We can solve this quadratic equation using the quadratic formula: $y = \frac{-(-8) \pm \sqrt{(-8)^2 - 4(3)(4)}}{2(3)}$ $y = \frac{8 \pm \sqrt{64 - 48}}{6} = \frac{8 \pm \sqrt{16}}{6} = \frac{8 \pm 4}{6}$

So we get two solutions for $y$: $y = \frac{8 + 4}{6} = 2 \quad \text{and} \quad y = \frac{8 - 4}{6} = \frac{4}{6} = \frac{2}{3}$

Find $x$ corresponding to these $y$-values:

Using $x = 2y$:

• When $y = 2$, $x = 2(2) = 4$
• When $y = \frac{2}{3}$, $x = 2\left(\frac{2}{3}\right) = \frac{4}{3}$

Thus, the stationary points are: $(4, 2) \quad \text{and} \quad \left(\frac{4}{3}, \frac{2}{3}\right)$

3. Classify the Stationary Points

To classify the stationary points, we use the second derivative test. This involves calculating the second partial derivatives and using the Hessian determinant.

Second partial derivatives:

• $f_{xx} = \frac{\partial}{\partial x}(2x - 4y) = 2$
• $f_{yy} = \frac{\partial}{\partial y}(-4x + 3y^2 + 4) = 6y$
• $f_{xy} = \frac{\partial}{\partial y}(2x - 4y) = -4$

The Hessian determinant $H$ is given by: $H = f_{xx} f_{yy} - (f_{xy})^2$ We calculate this for both points.

For the point $(4, 2)$:

• $f_{xx} = 2$
• $f_{yy} = 6(2) = 12$
• $f_{xy} = -4$

Thus, the Hessian is: $H = (2)(12) - (-4)^2 = 24 - 16 = 8$

Since $H > 0$ and $f_{xx} > 0$, the point $(4, 2)$ is a local minimum.

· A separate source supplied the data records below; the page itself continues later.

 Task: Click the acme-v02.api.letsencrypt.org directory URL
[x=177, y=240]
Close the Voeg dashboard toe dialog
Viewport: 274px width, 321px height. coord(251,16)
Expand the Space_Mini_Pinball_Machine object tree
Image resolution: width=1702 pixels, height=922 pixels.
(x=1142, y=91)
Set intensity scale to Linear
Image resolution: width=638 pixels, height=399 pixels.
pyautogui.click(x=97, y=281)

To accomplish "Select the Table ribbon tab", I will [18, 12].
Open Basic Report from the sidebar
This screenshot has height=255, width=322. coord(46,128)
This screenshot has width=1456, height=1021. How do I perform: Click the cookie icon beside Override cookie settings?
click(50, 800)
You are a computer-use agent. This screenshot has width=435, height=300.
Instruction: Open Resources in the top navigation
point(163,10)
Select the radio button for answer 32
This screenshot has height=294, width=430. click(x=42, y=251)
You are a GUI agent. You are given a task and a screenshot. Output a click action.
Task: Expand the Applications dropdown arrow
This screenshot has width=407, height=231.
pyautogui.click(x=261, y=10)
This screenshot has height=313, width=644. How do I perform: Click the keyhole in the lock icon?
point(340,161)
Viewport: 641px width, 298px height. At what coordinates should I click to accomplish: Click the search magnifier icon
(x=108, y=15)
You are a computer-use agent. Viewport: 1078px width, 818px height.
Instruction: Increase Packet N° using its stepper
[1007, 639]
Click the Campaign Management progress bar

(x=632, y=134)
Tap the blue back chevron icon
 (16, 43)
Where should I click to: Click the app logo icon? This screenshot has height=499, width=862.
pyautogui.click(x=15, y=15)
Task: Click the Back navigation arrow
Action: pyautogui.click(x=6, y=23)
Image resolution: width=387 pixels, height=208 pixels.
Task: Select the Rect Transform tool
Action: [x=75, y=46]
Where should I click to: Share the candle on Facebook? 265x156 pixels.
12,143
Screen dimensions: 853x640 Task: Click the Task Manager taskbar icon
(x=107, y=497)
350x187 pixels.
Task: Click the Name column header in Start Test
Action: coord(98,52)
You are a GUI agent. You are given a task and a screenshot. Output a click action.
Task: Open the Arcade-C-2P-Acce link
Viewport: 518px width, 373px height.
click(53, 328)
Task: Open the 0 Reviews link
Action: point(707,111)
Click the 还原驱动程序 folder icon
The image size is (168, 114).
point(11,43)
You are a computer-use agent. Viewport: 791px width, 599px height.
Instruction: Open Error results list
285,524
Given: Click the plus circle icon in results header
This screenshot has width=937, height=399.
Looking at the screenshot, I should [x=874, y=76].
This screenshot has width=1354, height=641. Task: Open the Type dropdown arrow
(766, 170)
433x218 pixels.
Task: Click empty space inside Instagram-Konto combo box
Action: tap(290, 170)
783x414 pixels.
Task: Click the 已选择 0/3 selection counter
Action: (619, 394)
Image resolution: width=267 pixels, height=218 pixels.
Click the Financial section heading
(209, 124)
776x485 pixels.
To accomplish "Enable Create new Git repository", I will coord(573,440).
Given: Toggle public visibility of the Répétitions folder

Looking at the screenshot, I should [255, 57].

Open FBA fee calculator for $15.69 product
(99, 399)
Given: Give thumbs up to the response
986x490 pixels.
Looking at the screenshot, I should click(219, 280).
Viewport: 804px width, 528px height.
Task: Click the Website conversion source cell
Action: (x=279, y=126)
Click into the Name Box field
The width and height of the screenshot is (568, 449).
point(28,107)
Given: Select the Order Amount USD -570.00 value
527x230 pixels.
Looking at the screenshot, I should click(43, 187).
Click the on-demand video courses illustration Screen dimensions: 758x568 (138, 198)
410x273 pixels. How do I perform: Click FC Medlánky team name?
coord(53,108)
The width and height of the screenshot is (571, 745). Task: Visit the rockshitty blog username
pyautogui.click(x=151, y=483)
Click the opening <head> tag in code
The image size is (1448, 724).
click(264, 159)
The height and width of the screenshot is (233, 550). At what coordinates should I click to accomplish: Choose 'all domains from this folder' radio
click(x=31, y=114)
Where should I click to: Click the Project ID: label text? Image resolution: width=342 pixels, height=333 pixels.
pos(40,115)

For the point $\left(\frac{4}{3}, \frac{2}{3}\right)$:

• $f_{xx} = 2$
• $f_{yy} = 6\left(\frac{2}{3}\right) = 4$
• $f_{xy} = -4$

Thus, the Hessian is: $H = (2)(4) - (-4)^2 = 8 - 16 = -8$

Since $H < 0$, the point $\left(\frac{4}{3}, \frac{2}{3}\right)$ is a saddle point.

4. Conclusion

The function $f(x, y) = x^2 - 4xy + y^3 + 4y$ has:

• A local minimum at $(4, 2)$
• A saddle point at $\left(\frac{4}{3}, \frac{2}{3}\right)$

Would you like more details on any specific part of the solution?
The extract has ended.